_WORK TO COMPLETE_. All lines holding the word "Given" are to be copied from the records beneath.

Content starts

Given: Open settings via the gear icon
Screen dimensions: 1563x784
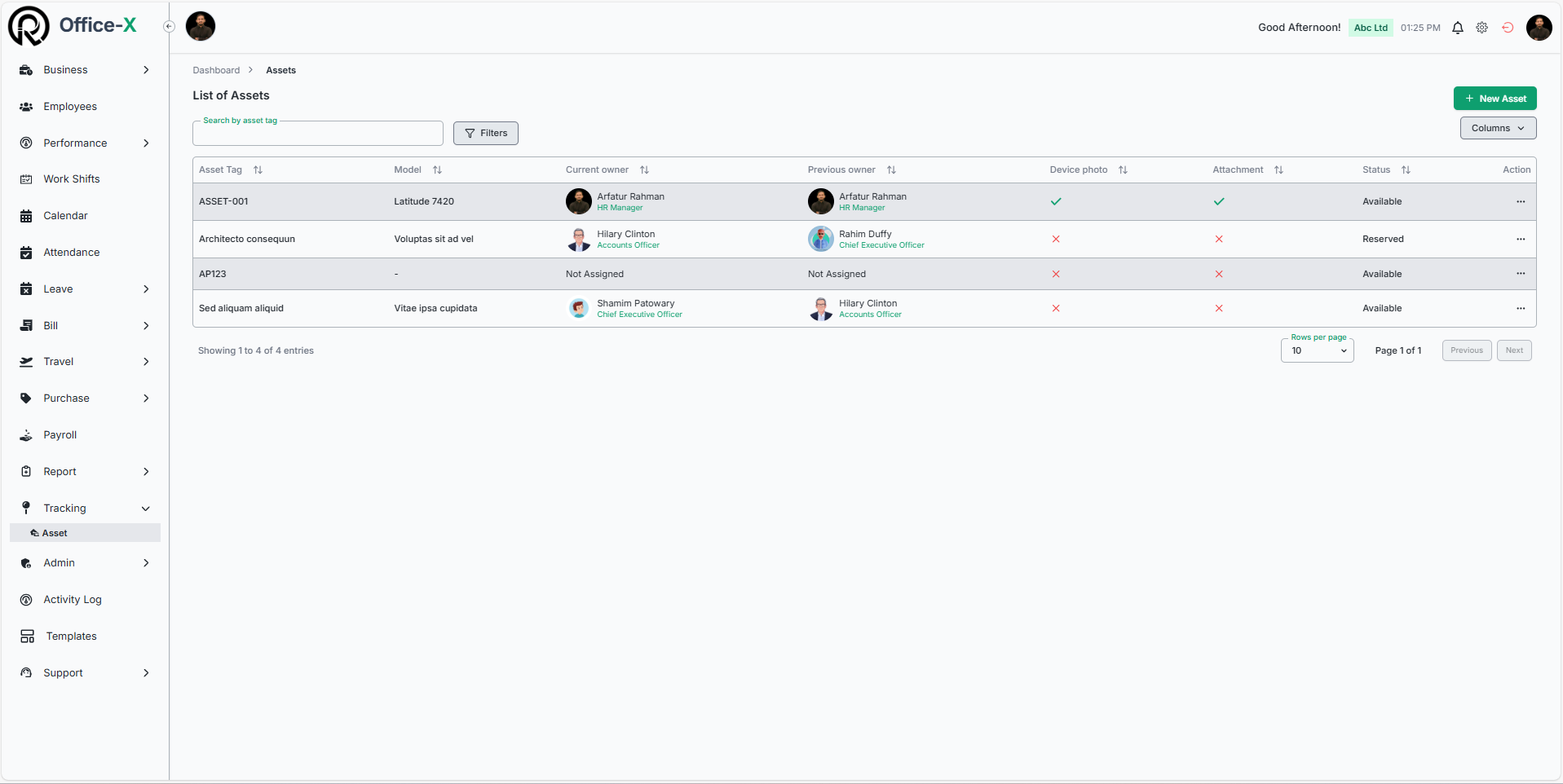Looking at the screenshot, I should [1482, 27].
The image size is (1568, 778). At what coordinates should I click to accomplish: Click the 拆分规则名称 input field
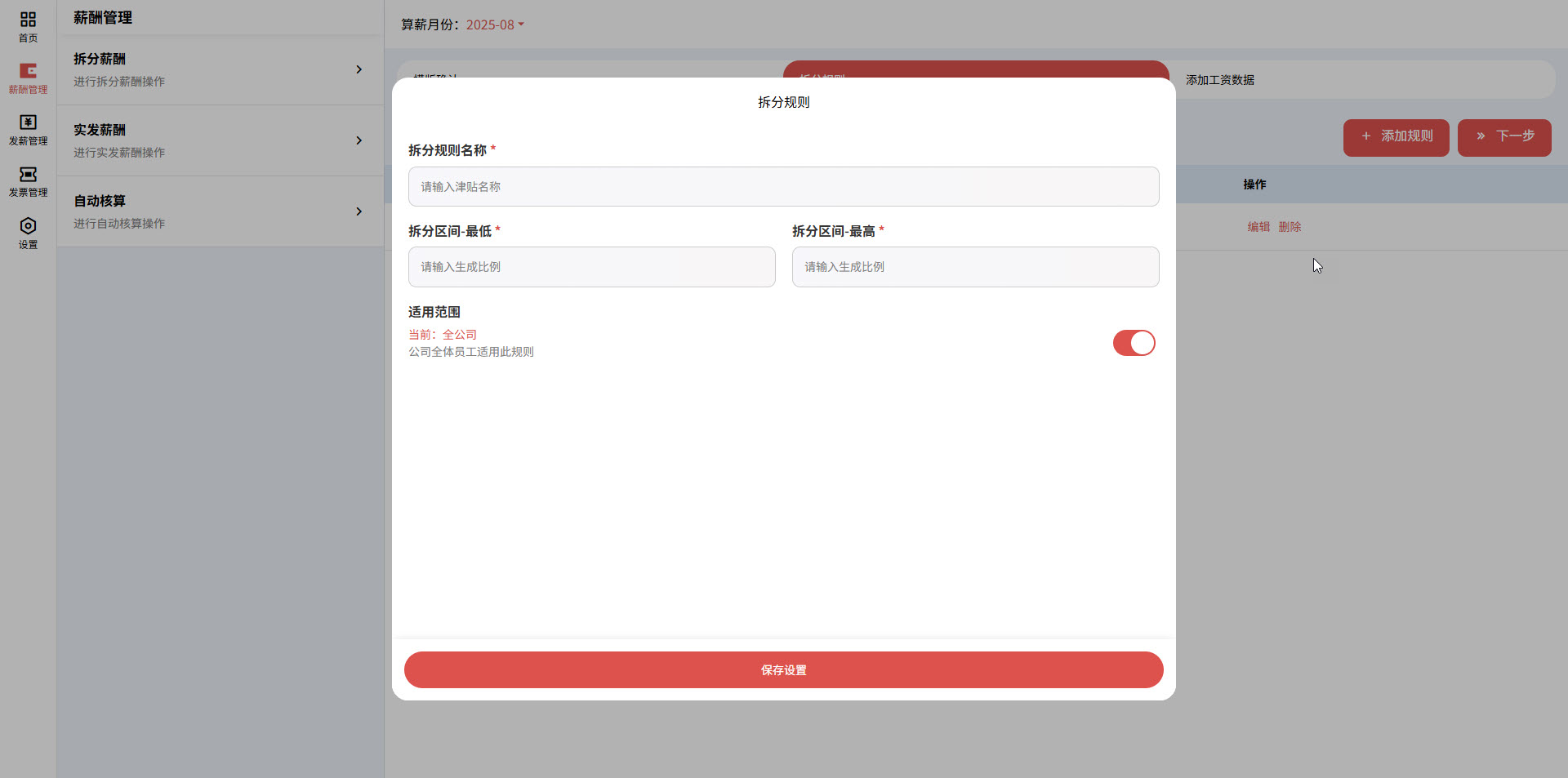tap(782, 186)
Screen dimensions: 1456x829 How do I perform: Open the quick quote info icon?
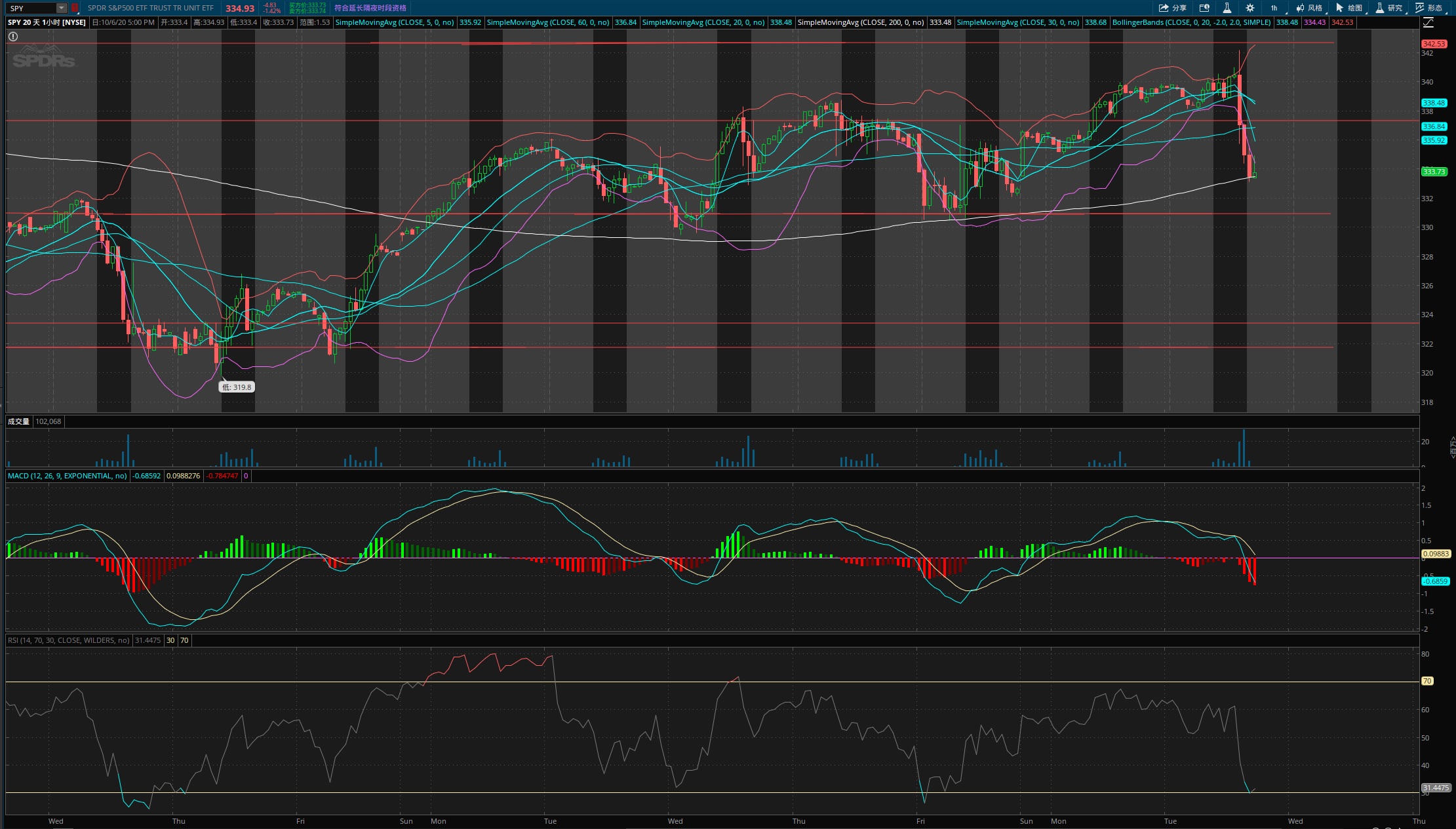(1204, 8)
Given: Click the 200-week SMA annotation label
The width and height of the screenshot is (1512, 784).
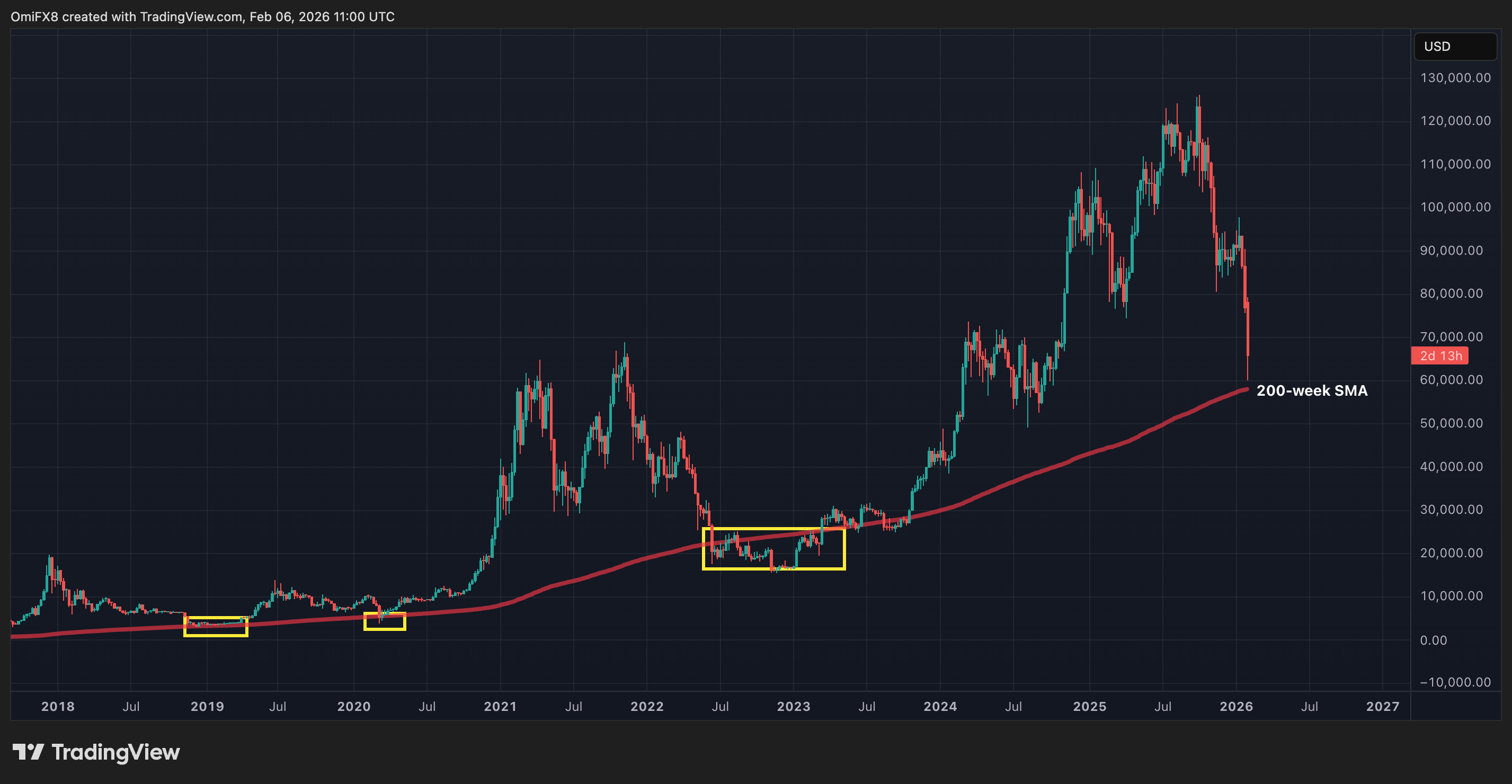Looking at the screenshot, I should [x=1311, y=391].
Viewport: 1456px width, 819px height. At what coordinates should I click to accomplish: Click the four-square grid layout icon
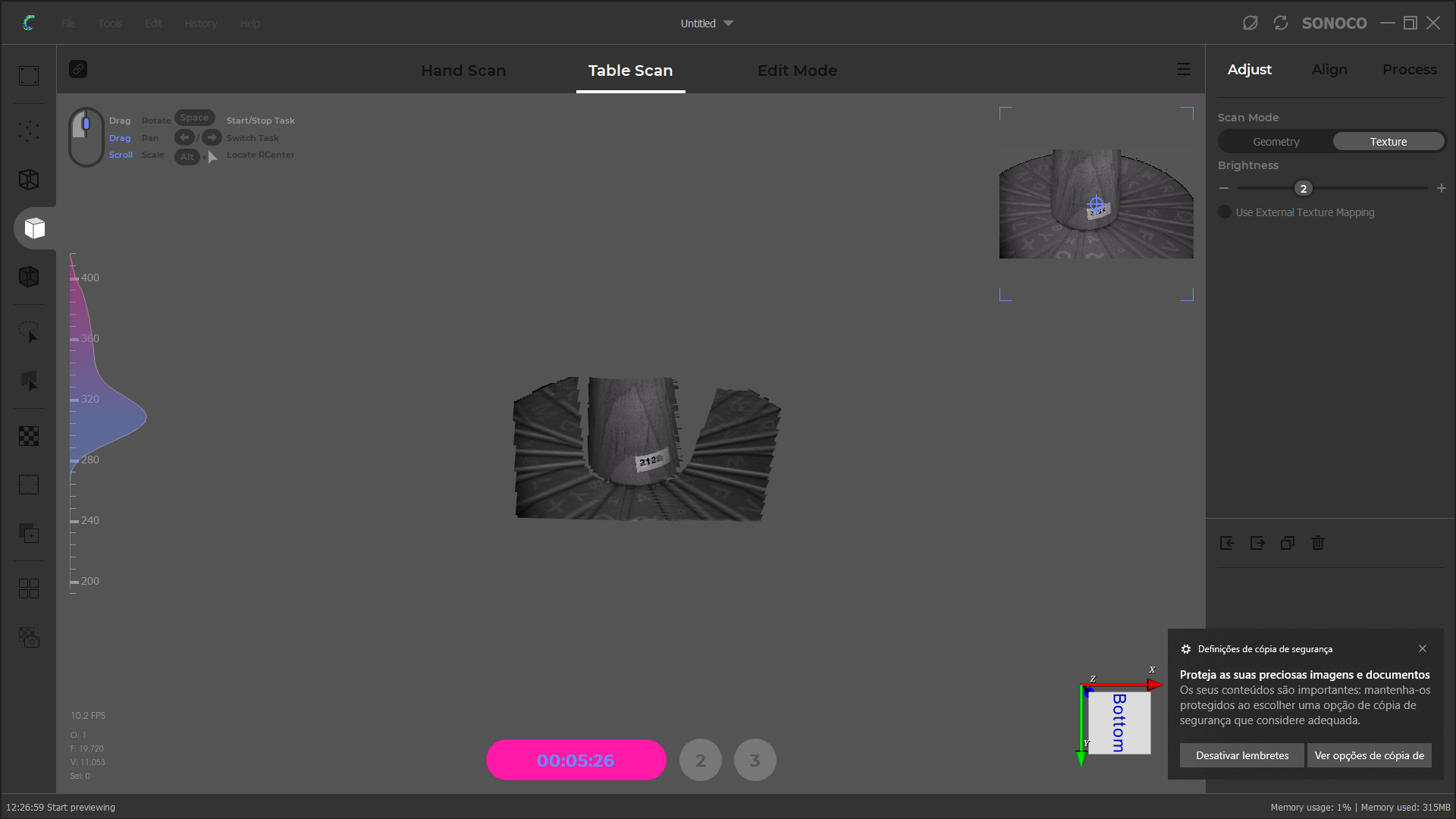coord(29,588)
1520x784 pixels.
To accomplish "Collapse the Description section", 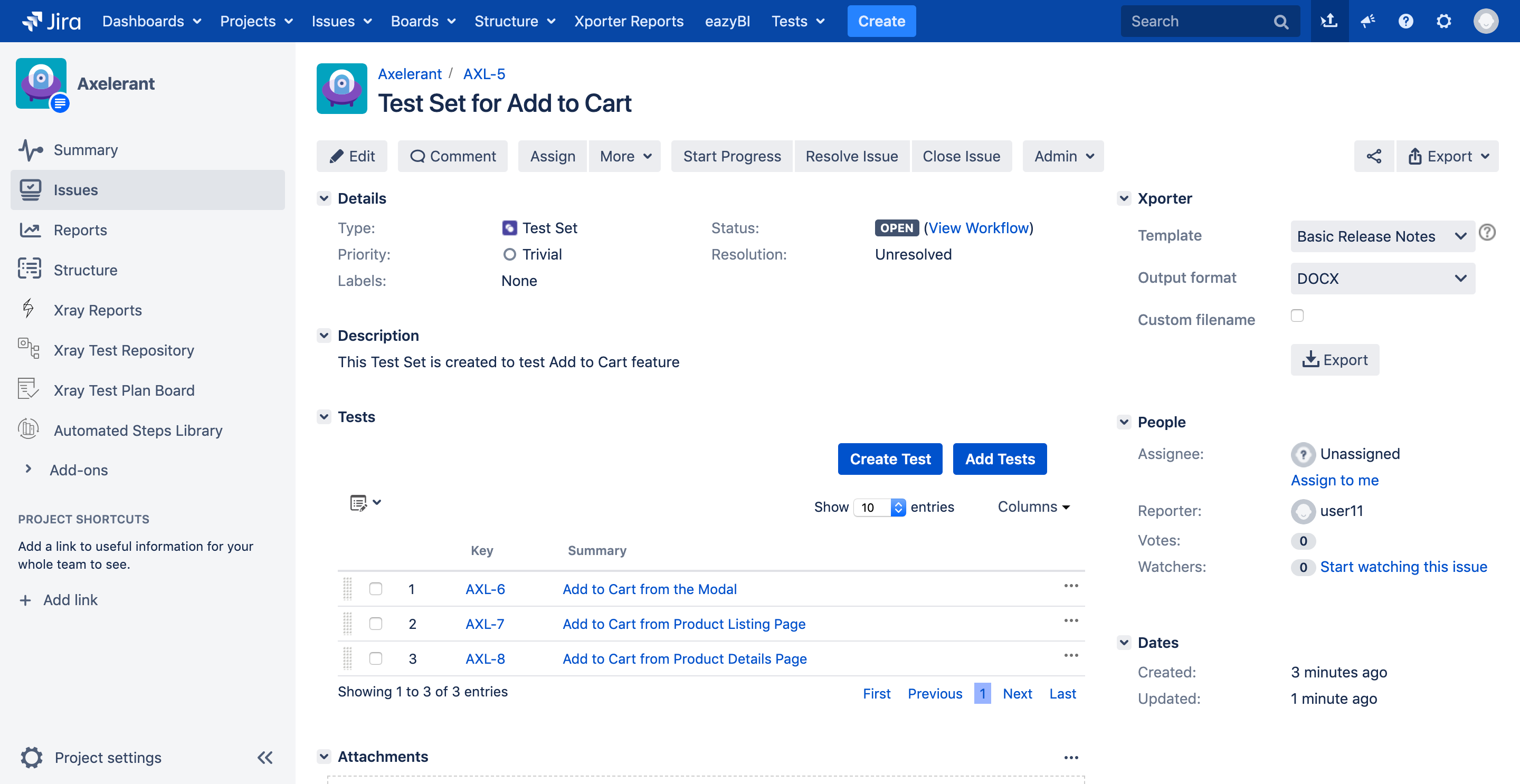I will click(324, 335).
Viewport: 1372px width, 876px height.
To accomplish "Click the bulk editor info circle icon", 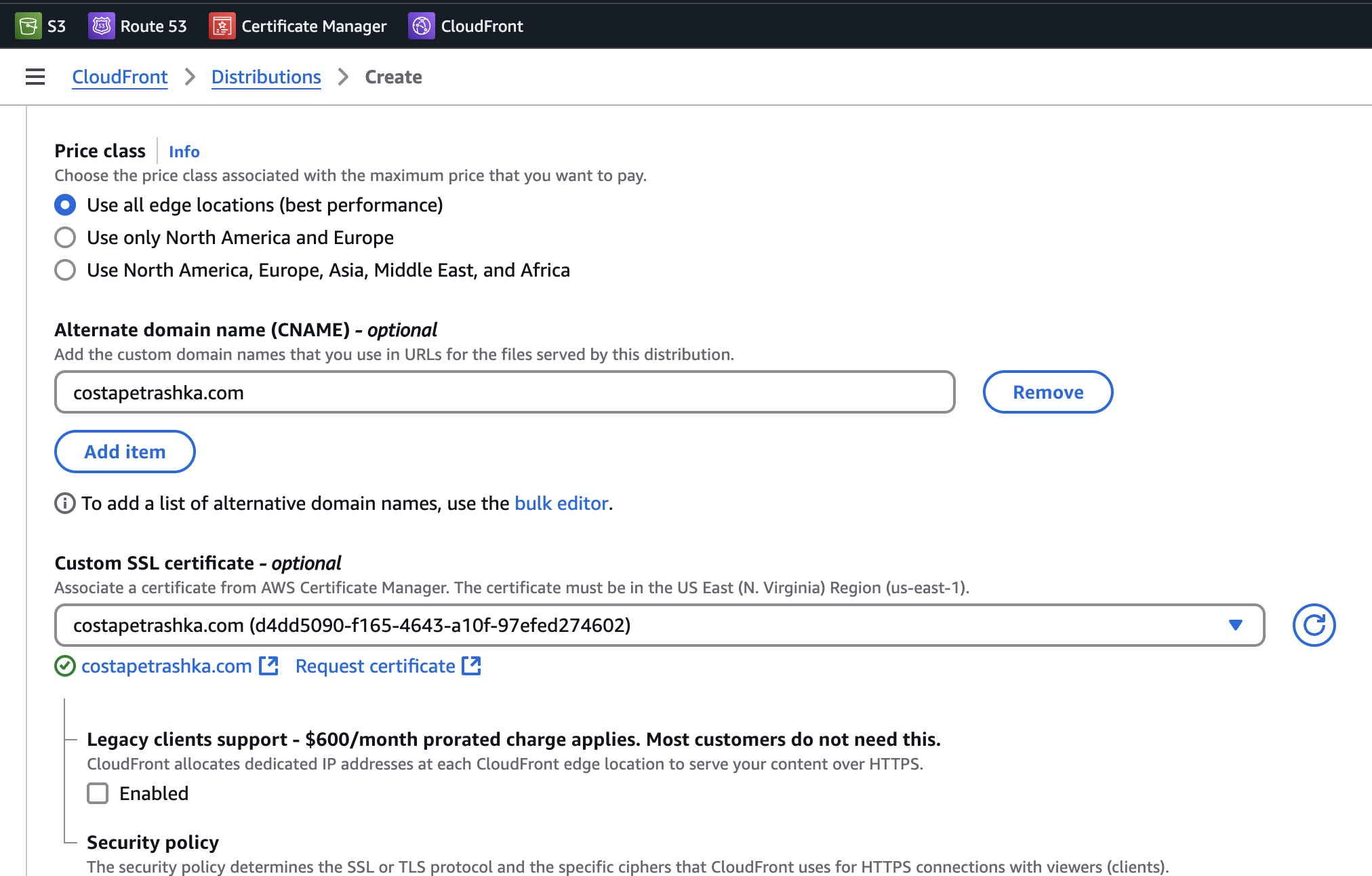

Content ends

_ANSWER BOX_.
Given: Open settings via the gear icon
Given: Click the 200-week SMA annotation label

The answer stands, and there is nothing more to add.